Dix jours avant le meurtre, la structure spécialisée en avait reçu notification, comme l’atteste un document officiel “fuité” qui continue d’alimenter la polémique et les spéculations. Les circonstances et les suites de l’assassinat de Chokri Belaïd seront également au centre du débat. Le ministre des Droits de l’Homme et de la justice transitionelle Samir Dilou était assis sur le banc du gouvernement aux côtés des ministres de la Justice et de l’Intérieur.
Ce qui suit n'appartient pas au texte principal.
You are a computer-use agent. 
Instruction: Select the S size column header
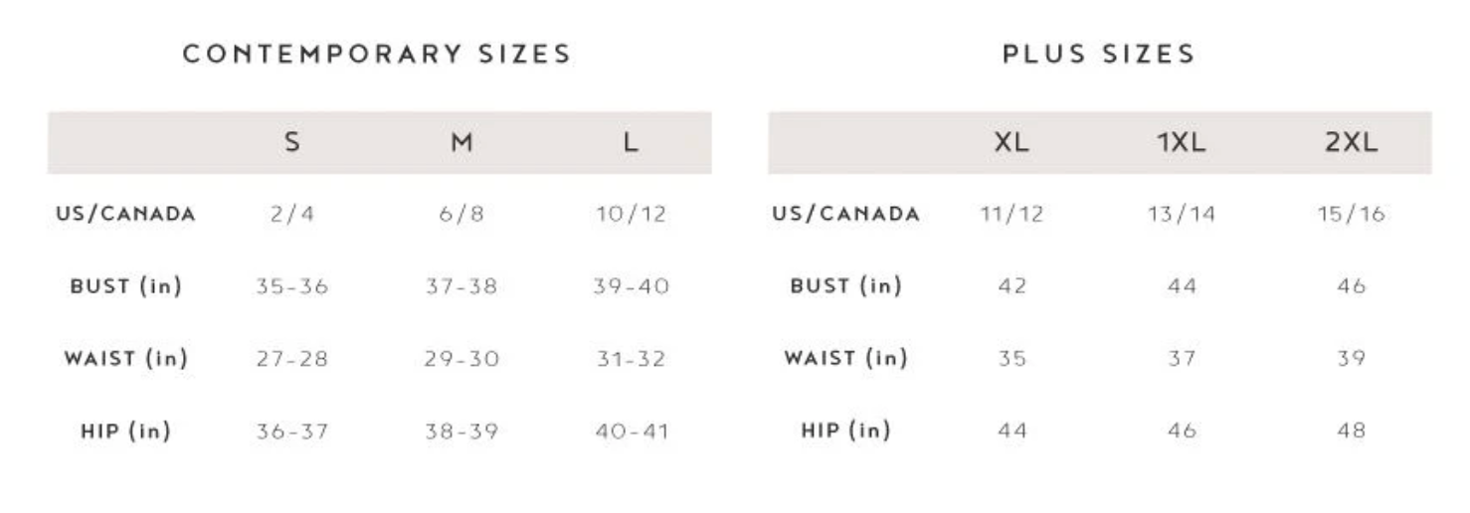click(x=291, y=142)
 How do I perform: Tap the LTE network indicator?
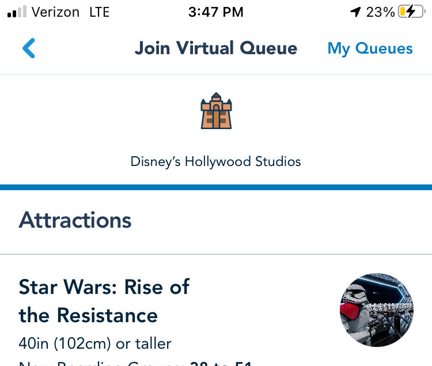coord(99,12)
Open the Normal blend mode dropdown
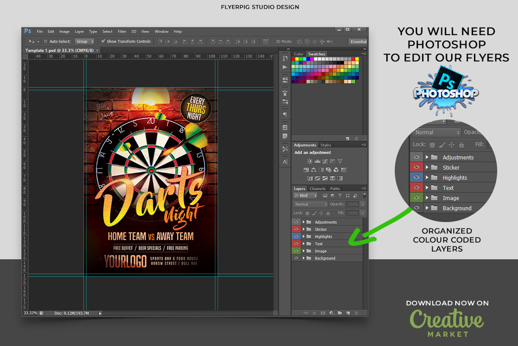Image resolution: width=518 pixels, height=346 pixels. pyautogui.click(x=310, y=204)
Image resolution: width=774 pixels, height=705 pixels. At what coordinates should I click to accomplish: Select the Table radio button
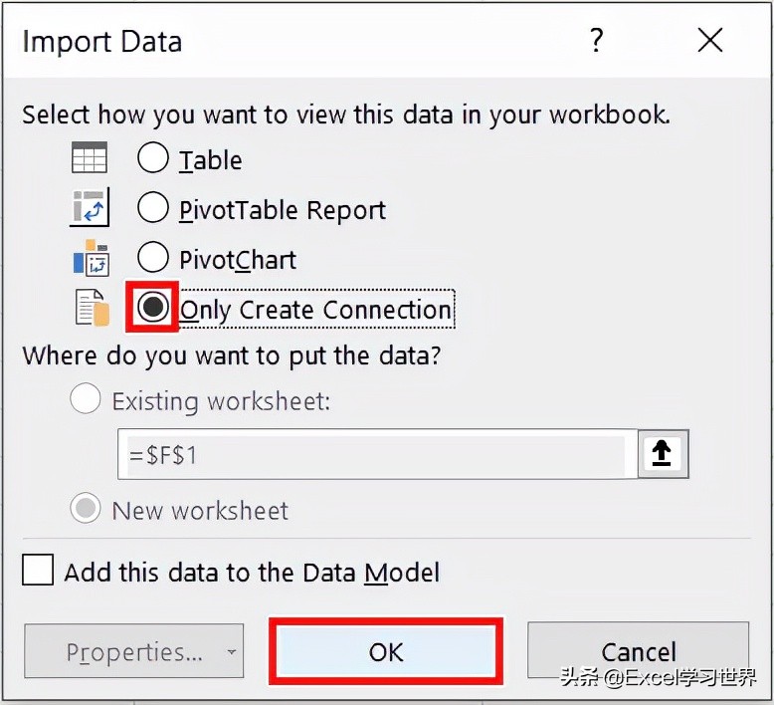(x=153, y=157)
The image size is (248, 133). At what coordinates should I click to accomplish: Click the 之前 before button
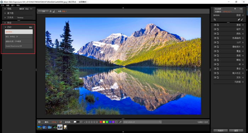coord(43,11)
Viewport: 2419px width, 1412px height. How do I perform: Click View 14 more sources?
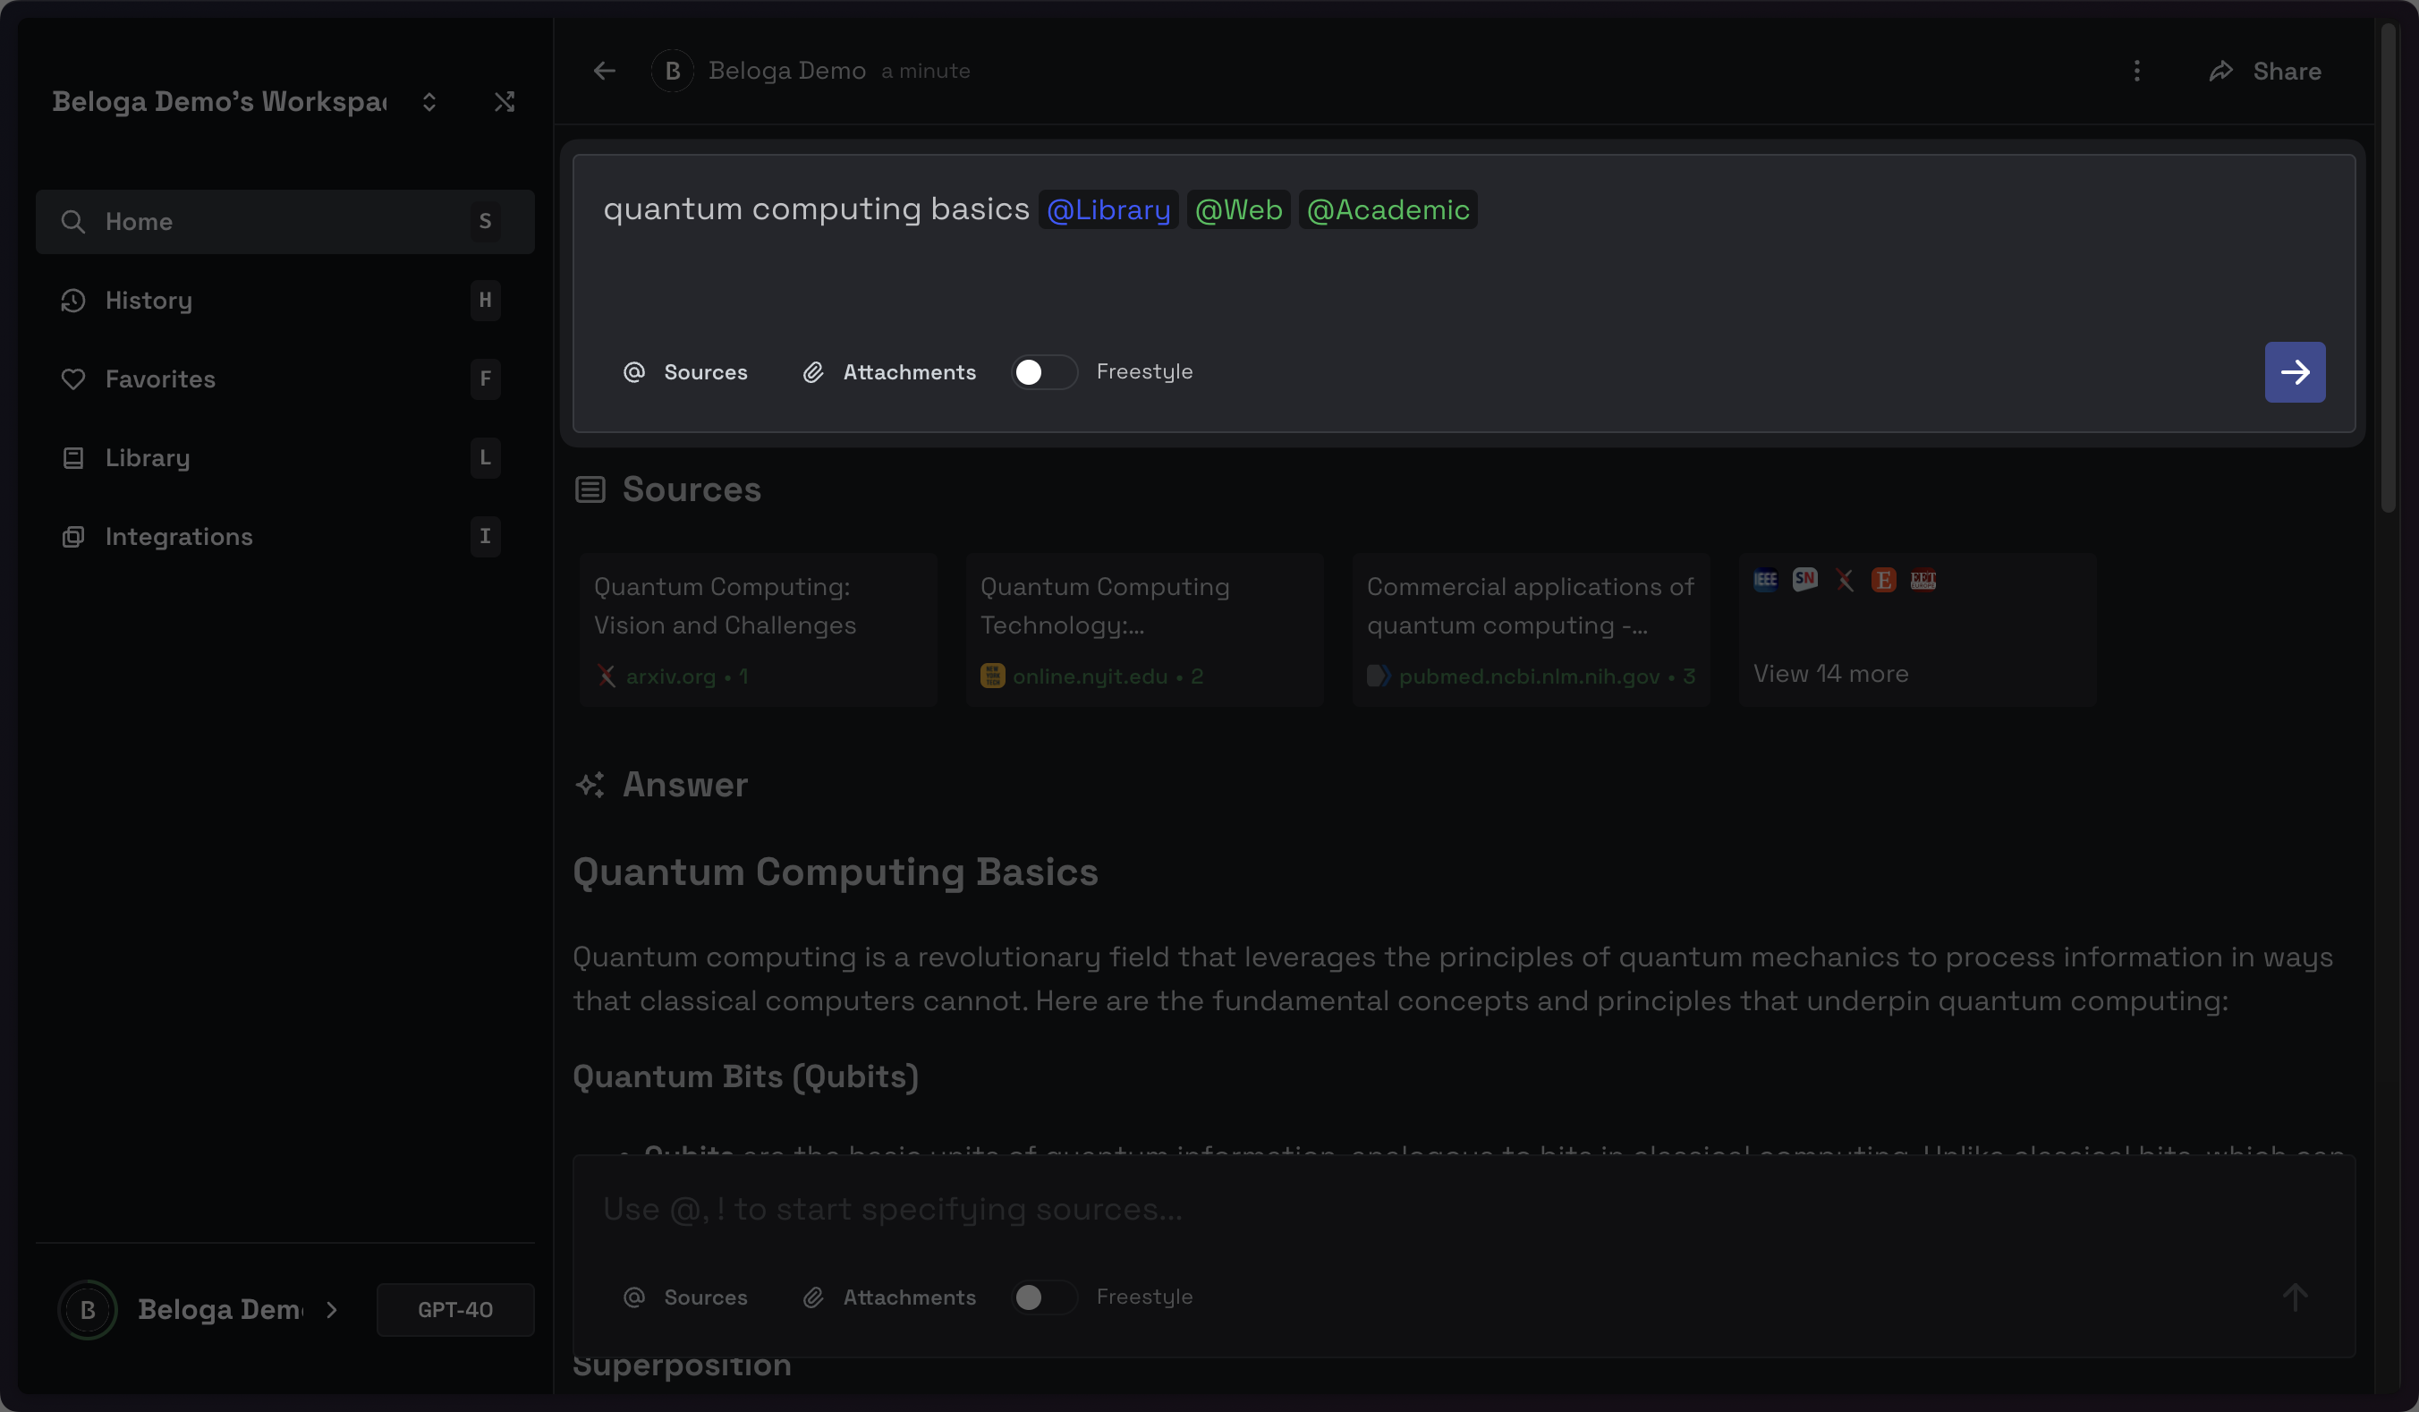pos(1830,674)
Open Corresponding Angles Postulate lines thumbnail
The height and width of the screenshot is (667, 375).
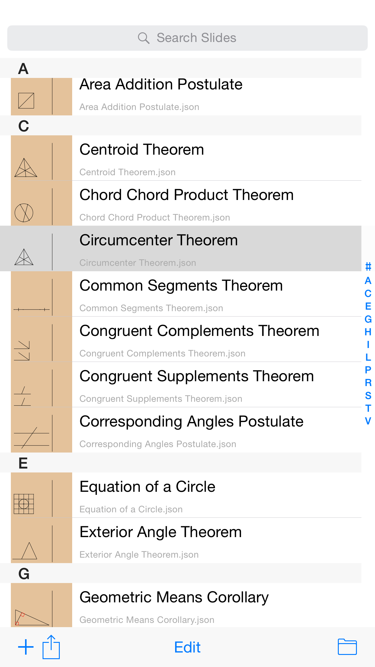click(x=31, y=437)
Ce dernier était assisté notamment de plusieurs membres de la haute hiérarchie sécuritaire, en l’occurrence le directeur général de la Sûreté nationale, Wahid Toujani et le commandant de la Garde nationale, Abdelhamis Sakouhi, et le porte-parole du ministère de l’Intérieur, Mohamed Ali Laroui.
124 députés ont pris part à cette séance plénière présidée par la première vice-présidente de l’Assemblée, Mehrzia Labidi. Par contre, 50 députés ont laissé leur siège vide. Les travaux ont commencé avec 50 minutes de retard. Les ministres de l’Intérieur et de la Justice figurent parmi les membres indépendants de l’actuel gouvernement, rappelle-t-on.